3.ひるがえって考えてみると、TPPも消費税の問題も、現在のところ2大政党の内部にそれぞれ賛成論、反対論があり、国政の最重要課題が2大政党の対立軸にはなっていません。本来であれば、こうした重要問題について意見を同じくする議員が集まり政党を構成することが望ましいことは言うまでもありません。
 しかしながら、こうした再編はなかなか進みません。それは2大政党が対立する小選挙区制度が導入されていることによる部分が大きいと考えられます。

4.日本の現役世代人口がピークアウトしたちょうどその年、1996年に、現在の小選挙区制度が導入されました。それから15年、5回の選挙を経て、小選挙区制度は次のような特徴をもっていることが明らかになってきました。
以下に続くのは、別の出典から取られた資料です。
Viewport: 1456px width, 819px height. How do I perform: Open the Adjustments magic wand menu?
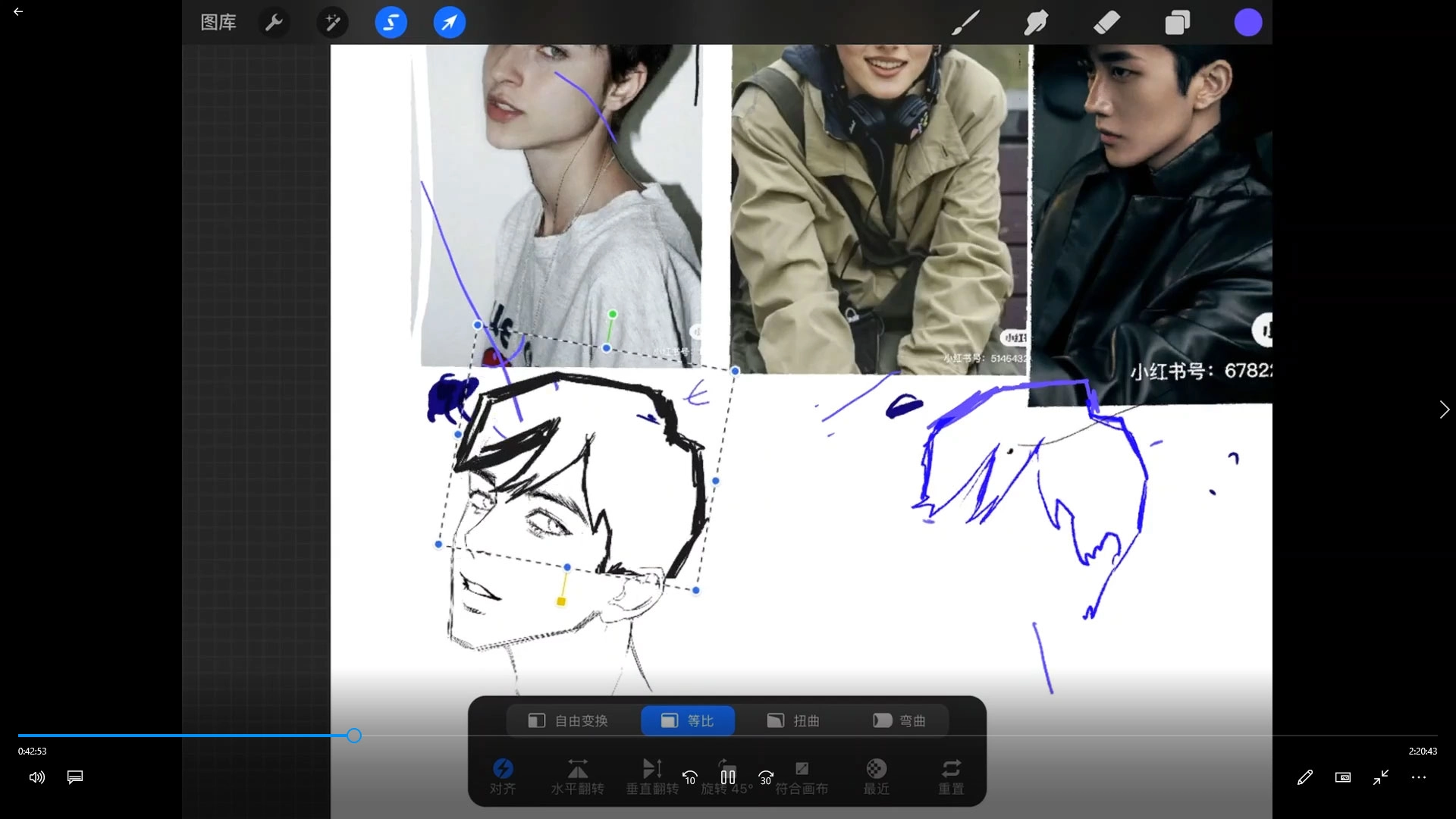[332, 23]
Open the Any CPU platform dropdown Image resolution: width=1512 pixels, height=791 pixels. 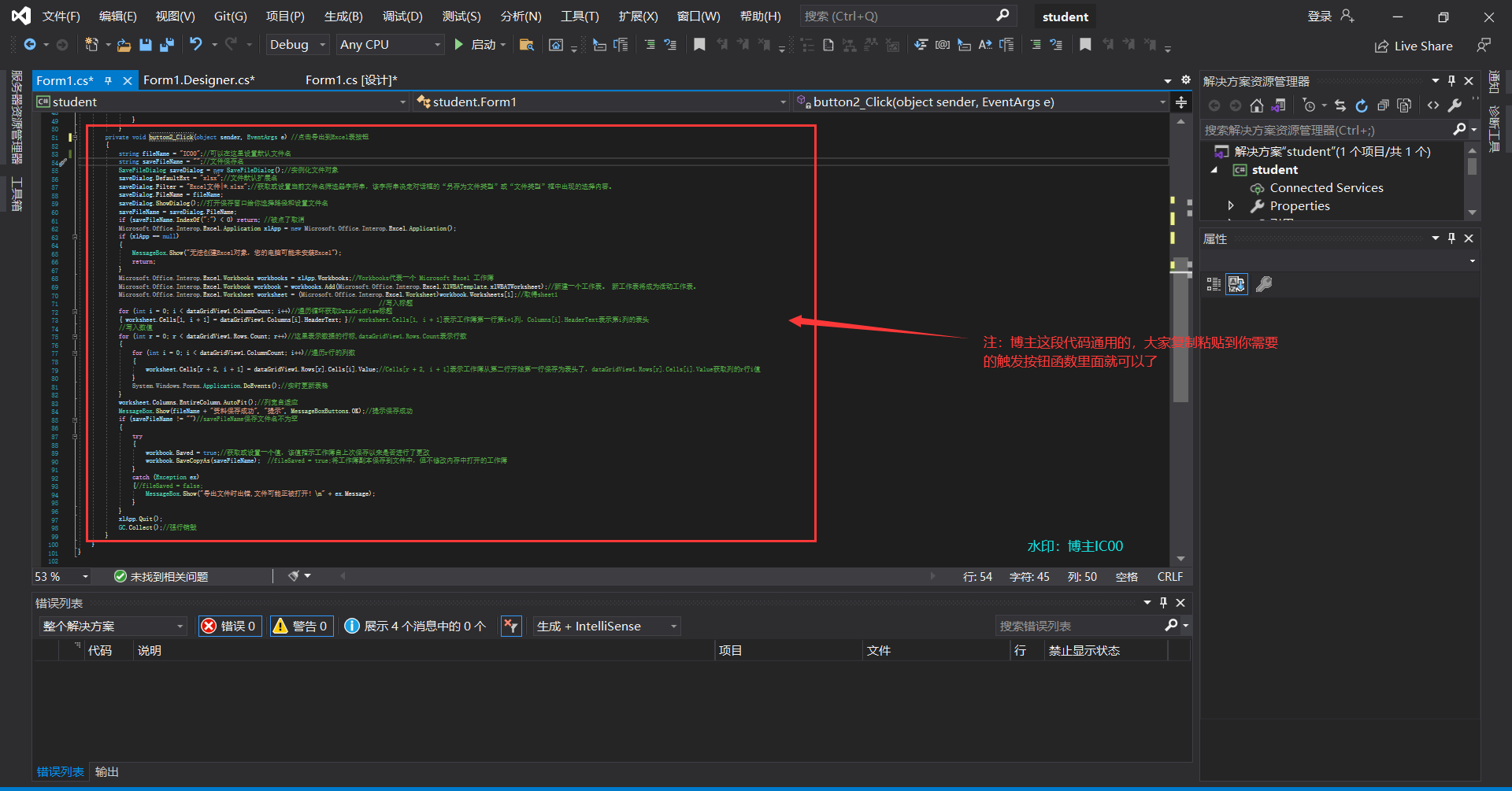point(389,44)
  1. 得票数の差に比べて、より大きな議席の差が生まれる。例えば得票数が1対2であれば、獲得議席数は1対4になると言われている。
  2. その結果、その時々の世論の動きで選挙結果が極めて大きく動くことになる(自民党大勝の後の民主党大勝)。
  3. 選挙区では1議席をめぐる選挙となるため、相手を批判することが最も有効な選挙戦術になってしまい、その延長線上で国会においても、2大政党間の批判合戦が続いている。
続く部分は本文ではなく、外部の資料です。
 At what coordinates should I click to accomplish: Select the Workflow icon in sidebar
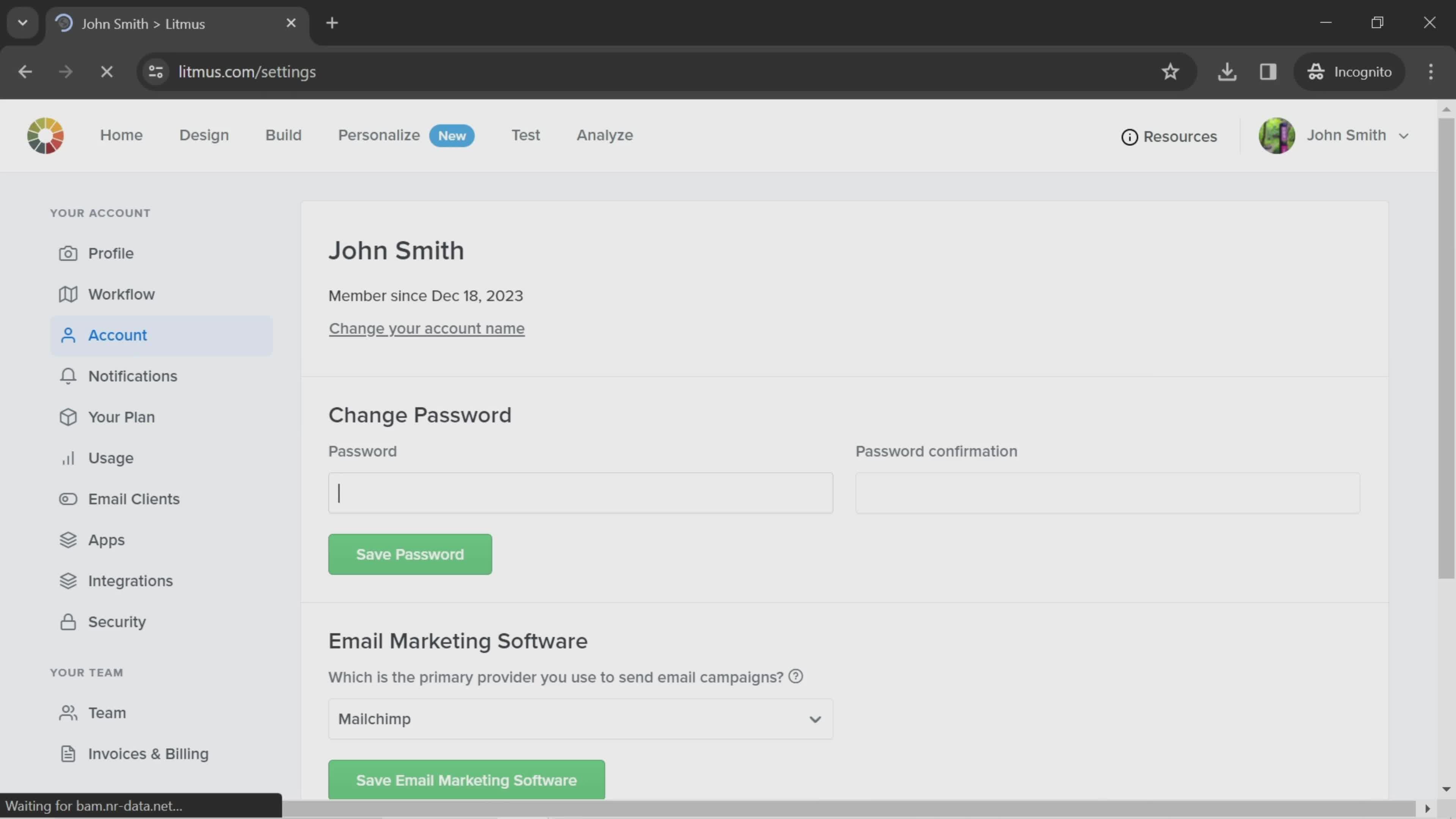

5.こうして2大政党間の感情的対立は激しくなる一方で、政策内容は似通ったものになってきています。
 より多くの有権者(正確に言えば過半数の有権者)の支持を得る必要があるため、極端な主張は避け、より中庸の政策を目指すことになるからです。極端な主張をすれば、それに合意しない有権者を相手政党の方に追いやってしまうことになります。
 海岸の砂浜で2軒のアイスクリーム屋が店を構えてアイスクリームを売ろうとした時、結局は2軒とも海岸の中央に立地することになるという「ゲームの理論」で説明されることもありますが、現実に民主党の自民党化が進んできた結果、現在の2大政党の政策には次第に本質的な差異は見られなくなってきました。
 TPPや税・社会保障の一体改革など、国家運営の基本に関わる政策について、両党内にそれぞれ賛成・反対があり、これらの重要政策の是非が2大政党の対立軸になっていない、という事実こそ、このことを如実に物語っています。
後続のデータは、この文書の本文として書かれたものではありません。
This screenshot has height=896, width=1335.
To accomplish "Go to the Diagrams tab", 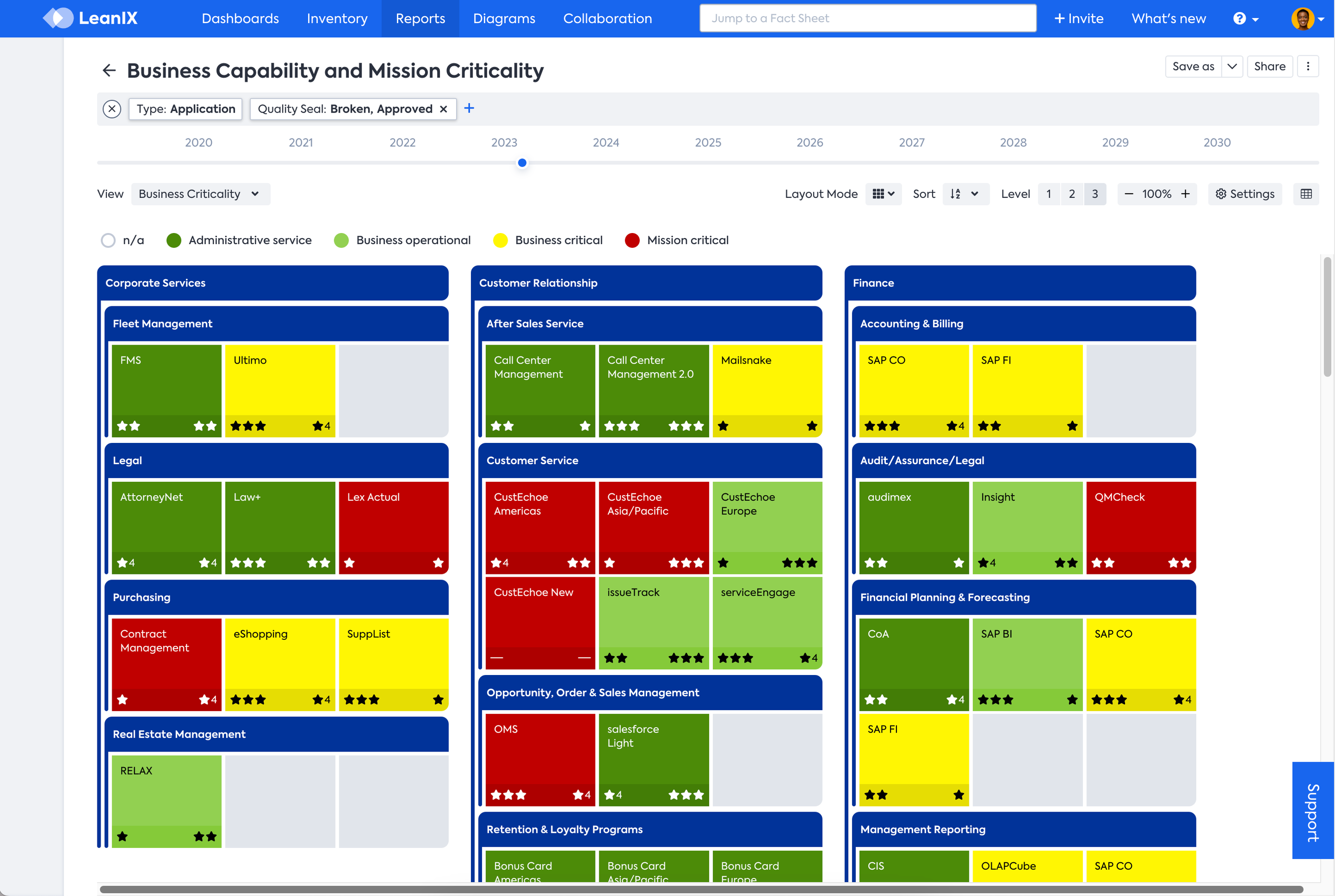I will click(x=504, y=18).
6.こうした状況の下で、ダイナミックな政策論が行われることなく、他方政党間の「対立」だけは続いています。
 今、政治に求められていることは、「誰が」やるかではなく、「何を」やるかを明示することです。
 私の日本再生に向けての基本政策は、この年末から来年1月にかけて、ホームページに掲載させて頂きます。その実現を期するため、今回の会派形成を一つの現実的な足がかりとして、混沌とした政治の状況に活路を切り開いていきたいと考えております。
 何卒、ご理解を賜りますよう、切にお願い申し上げます。

(注)院内(衆議院内又は参議院内)において、基本的に同一行動をとることを前提にした議員のグループを「会派」と呼ぶ。原則として一つの政党が一つの会派となるが、今回のように、無所属議員だけあるいは政党+無所属議員が会派を構成する場合や、まれには複数の政党が一緒に一つの会派を作ることもある。